Entries on target coordinates:

***

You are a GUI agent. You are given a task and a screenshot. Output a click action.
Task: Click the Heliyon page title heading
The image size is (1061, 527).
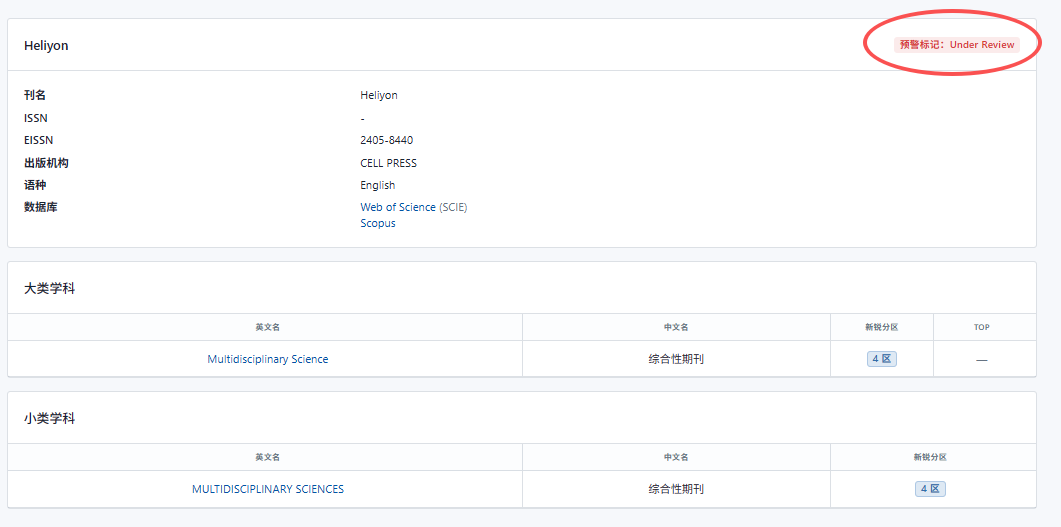pyautogui.click(x=46, y=46)
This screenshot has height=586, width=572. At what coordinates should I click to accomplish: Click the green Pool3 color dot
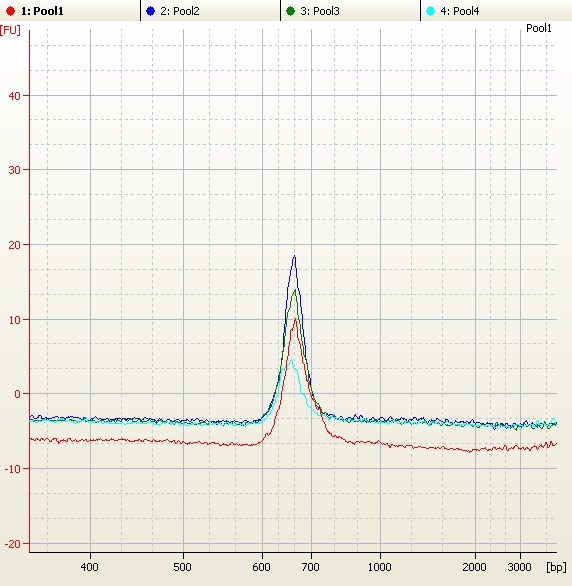[x=290, y=11]
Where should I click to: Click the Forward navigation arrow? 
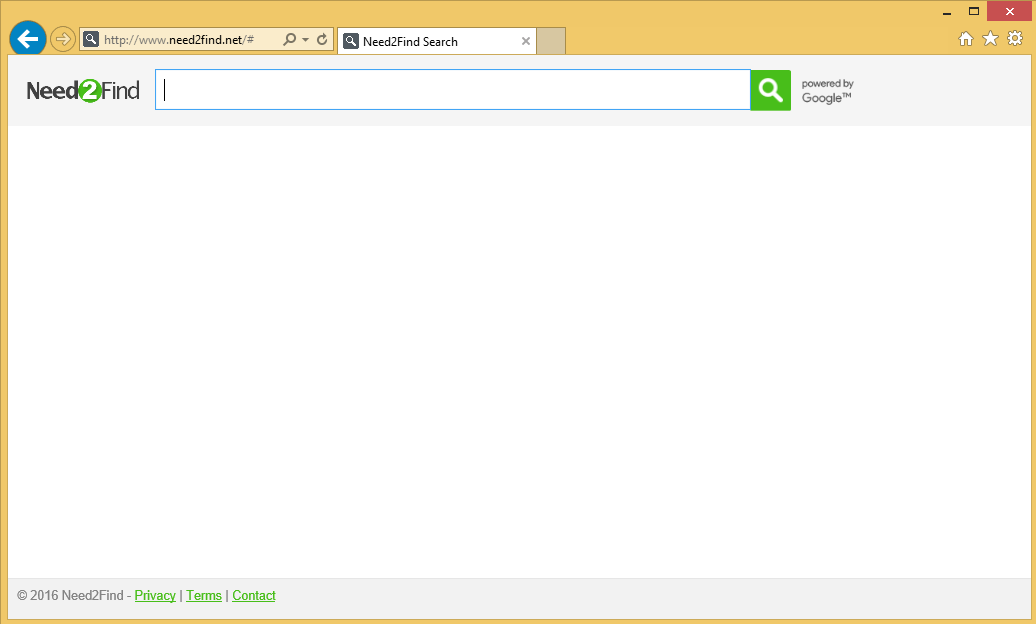(x=62, y=38)
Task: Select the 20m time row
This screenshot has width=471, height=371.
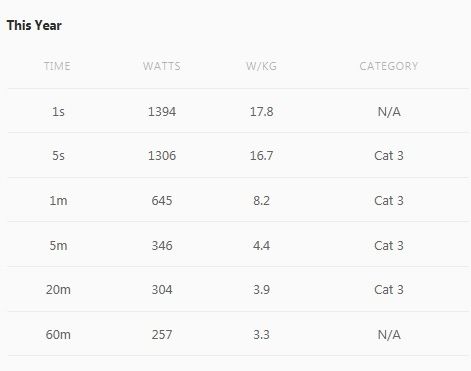Action: tap(238, 289)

***

Arrange all the items above as a numbered list, leaving out blank lines and the pictures.

1. You are a GUI agent. You are given a task and a screenshot. Output a click action.
2. Task: Click the Heliyon page title heading
3. The image size is (1061, 527).
4. pyautogui.click(x=46, y=46)
5. This screenshot has height=586, width=572. At what coordinates should I click to accomplish: Click the green Pool3 color dot
6. [x=290, y=11]
7. Where should I click to: Click the Forward navigation arrow? 
8. (x=62, y=38)
9. Task: Select the 20m time row
10. This screenshot has width=471, height=371.
11. Action: tap(238, 289)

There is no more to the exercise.